The linguistic nuanced answer is there might very well be some subtle distinctions between the two based on the usual place in a sentence (one is a number and kind of adjective, the other a past tense verb). Or there might very well be dialects or varieties or sub populations that distinguish the two. There are many distinct dialects in the UK and US (many fewer in the US). Some of them say /et/ for 'ate', and most dictionaries specify it as a mainstream alternative to /eyt/ (common enough that it is considered socially 'unmarked'
But spelling is misleading in English. For almost all contexts, these two are identical.
Ate, ait and eight are all homophones. Dictionary.com defines a homophone as: Phonetics. a word pronounced the same as another but differing in meaning, whether spelled the same way or not, as heir and air.
This ultimately leads us to the result that your friend is right.
In texting some people write m8 for mate.
This suggests, but does not prove it, that the answer is yes.

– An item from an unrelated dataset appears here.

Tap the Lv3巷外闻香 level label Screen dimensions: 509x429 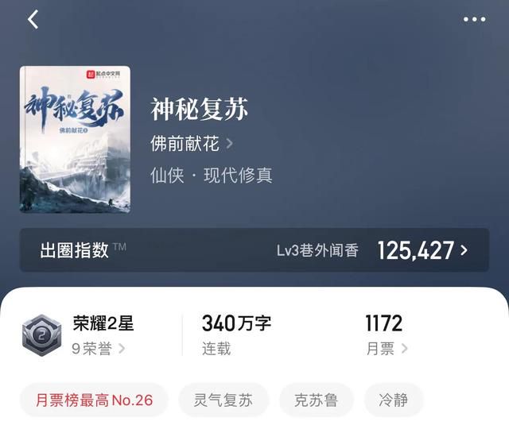click(x=317, y=250)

Further elaborated. At the very least, there is one way to pronounce ate which sounds like eight, so common that made it into the 'textspeak' so that m-8 and m-ate are read in the same way. As shown elswhere, there is an alternative way to pronounce ate where this is not the case but, to my best knowledge, the collective mind of the texting crowd did not go that far to convene on a shorthand m8 for met.